- Task brief: Below, write out word for word every line of the items from the one containing "Where should I" through the end of the items, including both, and leave the pictures out.

- Stored rows:
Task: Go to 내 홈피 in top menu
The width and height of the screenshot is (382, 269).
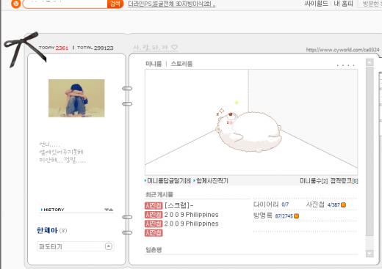Action: pyautogui.click(x=344, y=4)
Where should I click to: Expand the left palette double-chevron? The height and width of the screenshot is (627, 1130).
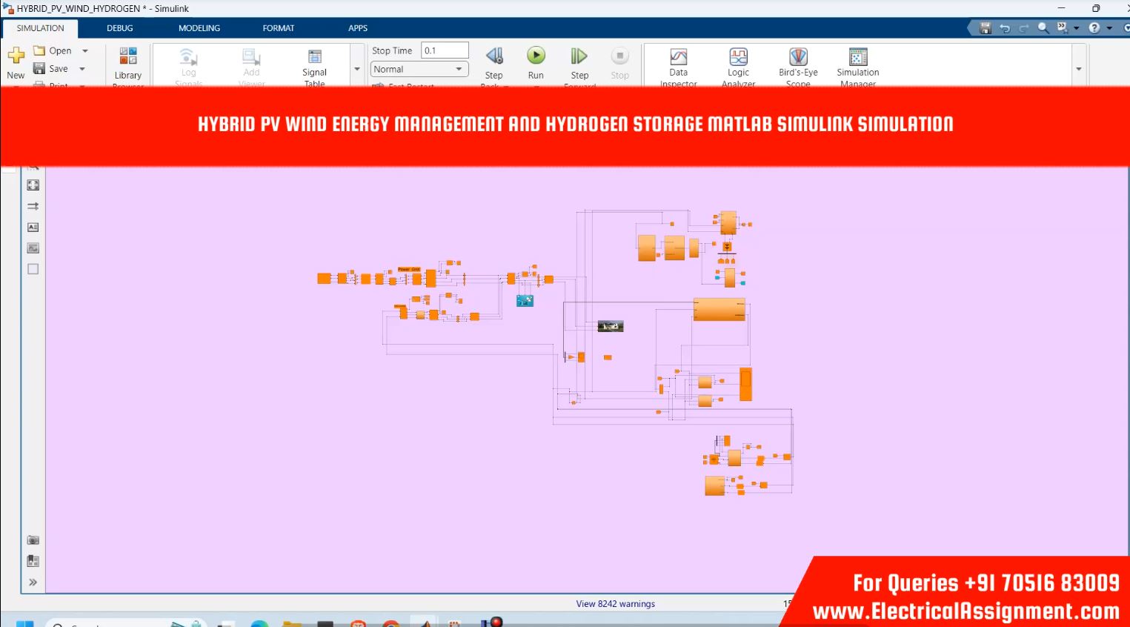pos(33,583)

- Reply:
Where should I click to: Expand the left palette double-chevron? The height and width of the screenshot is (627, 1130).
pos(33,583)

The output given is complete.